Panel at university examines the stereotypes and the reality.

By: Jeff Milgram
   What do people think of Princeton University students?
   They think Princeton men are jocks, rich, smart or their parents are connected. They think Princeton women are white, thin and easy.
   That’s what Dr. Thema Bryant-Davis, director of the University Health Service’s SHARE sexual harassment program, said — not entirely seriously — Wednesday night.
   Dr. Bryant-Davis was one of five participants in a panel discussion of "Who Is Princeton? Confronting the Stereotypes," sponsored by the American Whig-Cliosophic Society, the university’s political and debating society. Dozens of students filled the Whig Hall Senate Chamber to listen to the discussion.
   Dr. Bryant-Davis pressed the point several times that students should not let other people define them.
   "Who do you say you are?" she asked repeatedly. "I hope you are intellectuals who are not afraid of spirituality."
   Dr. Bryant-Davis urged the students to fight against racism, sexism, sexual violence and homophobia.
   "I hope those who are first-generation college students feel they are part of the Princeton landscape," she said.
   One student who might not feel accepted is Aaron Bianco, who readily admits he is a poor Mexican kid from California, a world away from the privileged lives of some Princeton students.
   He applied to one school — Princeton — seeking a college where the competition was tough, and was accepted as part of the early admission process.
   "As long as you can compete with the best, you can hang with the best," he said. "I want to make it better for my race. I want to make it better for everyone."

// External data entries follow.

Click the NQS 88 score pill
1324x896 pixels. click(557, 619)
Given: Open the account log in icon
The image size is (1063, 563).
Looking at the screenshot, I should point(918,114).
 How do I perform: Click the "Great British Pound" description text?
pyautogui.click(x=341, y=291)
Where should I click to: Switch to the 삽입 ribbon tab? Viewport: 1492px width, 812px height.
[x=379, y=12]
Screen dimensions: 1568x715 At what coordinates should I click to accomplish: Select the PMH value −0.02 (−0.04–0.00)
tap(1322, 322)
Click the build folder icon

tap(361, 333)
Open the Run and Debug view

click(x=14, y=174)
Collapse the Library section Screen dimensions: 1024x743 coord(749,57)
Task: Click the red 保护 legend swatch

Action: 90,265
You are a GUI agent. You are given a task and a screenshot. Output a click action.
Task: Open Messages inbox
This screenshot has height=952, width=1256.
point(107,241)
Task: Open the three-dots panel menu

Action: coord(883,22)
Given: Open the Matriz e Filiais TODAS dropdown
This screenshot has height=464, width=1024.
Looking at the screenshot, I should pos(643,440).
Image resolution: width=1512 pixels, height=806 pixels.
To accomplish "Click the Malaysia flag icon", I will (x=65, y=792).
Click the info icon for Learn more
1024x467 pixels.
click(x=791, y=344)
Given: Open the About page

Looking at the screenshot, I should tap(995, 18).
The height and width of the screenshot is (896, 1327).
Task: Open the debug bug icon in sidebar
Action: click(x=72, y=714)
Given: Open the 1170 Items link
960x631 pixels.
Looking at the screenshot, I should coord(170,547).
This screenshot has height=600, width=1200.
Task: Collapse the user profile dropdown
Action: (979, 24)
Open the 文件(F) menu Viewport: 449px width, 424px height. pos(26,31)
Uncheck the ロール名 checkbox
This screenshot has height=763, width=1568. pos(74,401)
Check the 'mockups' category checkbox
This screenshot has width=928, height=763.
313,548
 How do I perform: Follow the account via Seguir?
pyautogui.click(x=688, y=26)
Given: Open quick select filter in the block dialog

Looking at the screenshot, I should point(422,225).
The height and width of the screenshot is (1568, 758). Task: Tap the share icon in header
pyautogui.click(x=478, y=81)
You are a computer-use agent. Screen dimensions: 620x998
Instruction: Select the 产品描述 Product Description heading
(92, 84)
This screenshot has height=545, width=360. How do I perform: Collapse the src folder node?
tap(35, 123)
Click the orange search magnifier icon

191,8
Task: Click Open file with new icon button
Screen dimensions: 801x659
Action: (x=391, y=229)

   He admits that he doesn’t like all the people he has met at Princeton.
   "Sometimes, I get to know you enough and I still don’t like you," he said.
   "What is a Princeton student? It’s nothing like it was 20 years ago," Mr. Bianco, former president of Princeton’s Chicano Caucus, said.
   English Professor John V. Fleming said, "There is some usefulness in having valid generalizations. It isn’t a stereotype that Princeton students have high SAT scores, it’s a fact."
   He said elitism is rampant in the selection process, not only of students, but of faculty. The university receives 350 applications for each faculty opening, he said.
   "You’re really fooling yourself if you think you’re not elite," he said. But, Professor Fleming said, "Much should be expected from those who have received a great deal."
   Antoinette Seaberry, vice president-elect of the Class of 2005, is the first generation of her family to go to college. She is black. Her roommate, who is white, comes from a family that has been sending students to Princeton for generations.
   Were she not at Princeton, Ms. Seaberry said she would probably never have come in contact with someone like her roommate.
   "From the outsider’s perspective, Princeton equals legacy, not diversity," Ms. Seaberry said. But, she said, it’s getting better.
   "I decided to come here because the university is headed in the right direction," she said. "We have to have a nice array of people."
   Keith Light, who worked at Stanford and Harvard before becoming associate dean of admissions at Princeton, said all campuses have stereotypes, but they never define the majority of students.
   "You’re a rarified crowd," he told the students.